Please turn the records below into a numbered list, one line per item, skipping blank lines and leaving the pictures out.

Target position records
++++++++++

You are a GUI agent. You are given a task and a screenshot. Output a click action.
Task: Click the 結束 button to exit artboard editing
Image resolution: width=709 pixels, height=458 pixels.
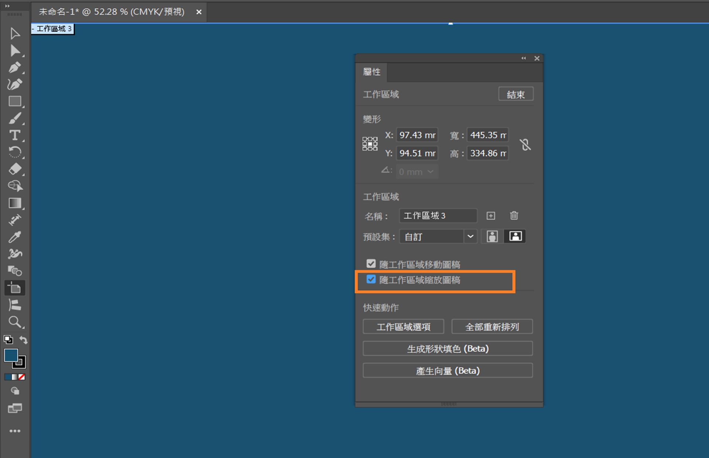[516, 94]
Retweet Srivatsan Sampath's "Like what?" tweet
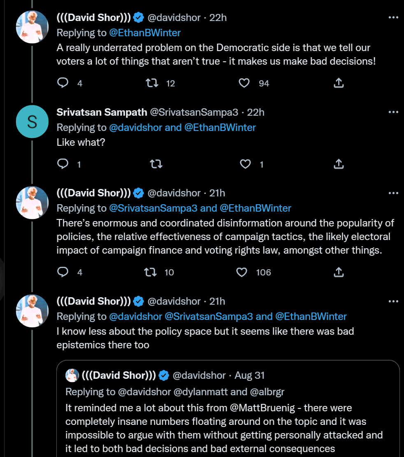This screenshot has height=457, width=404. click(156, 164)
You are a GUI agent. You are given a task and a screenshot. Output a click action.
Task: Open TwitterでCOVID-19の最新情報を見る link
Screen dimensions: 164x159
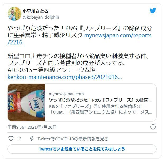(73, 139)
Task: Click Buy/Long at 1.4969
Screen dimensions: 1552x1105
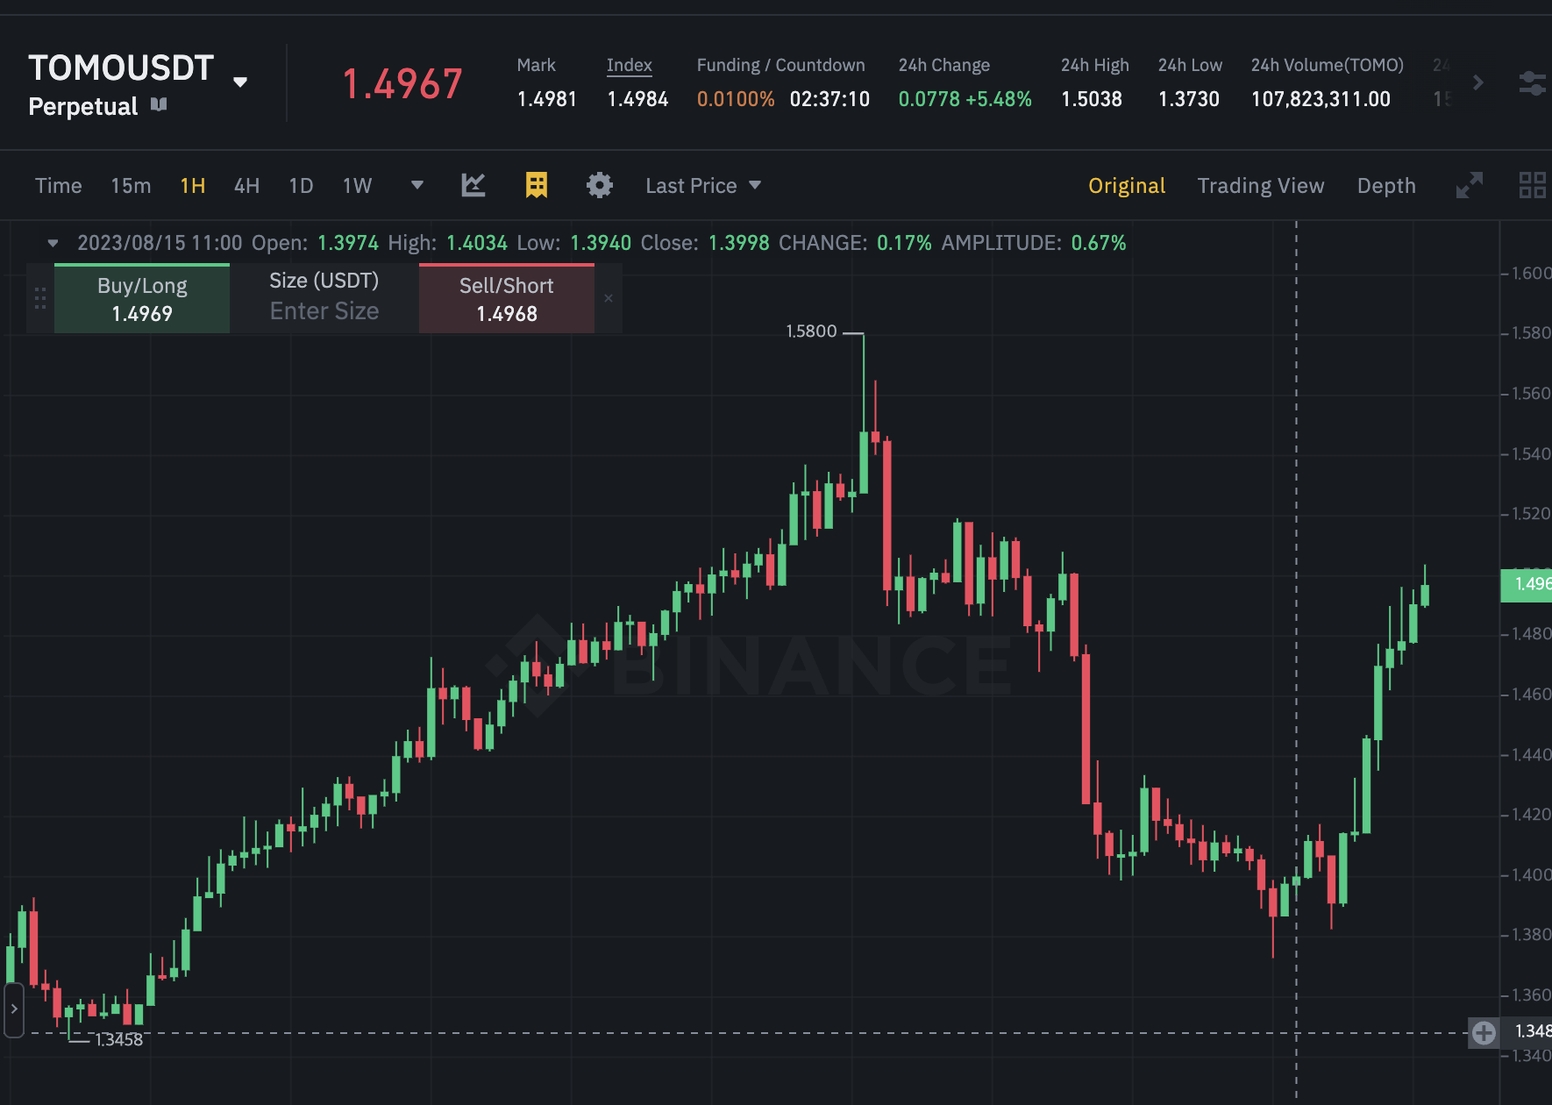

++++++++++

## [Result of this task]
1. You are a GUI agent. You are given a task and a screenshot. Output a click action.
2. Task: Click the 結束 button to exit artboard editing
3. Image resolution: width=709 pixels, height=458 pixels.
4. [516, 94]
5. Retweet Srivatsan Sampath's "Like what?" tweet
6. This screenshot has height=457, width=404. click(156, 164)
7. You are a GUI agent. You are given a task and a screenshot. Output a click action.
8. Task: Open TwitterでCOVID-19の最新情報を見る link
9. Screen dimensions: 164x159
10. (73, 139)
11. Task: Click Buy/Long at 1.4969
12. Screen dimensions: 1552x1105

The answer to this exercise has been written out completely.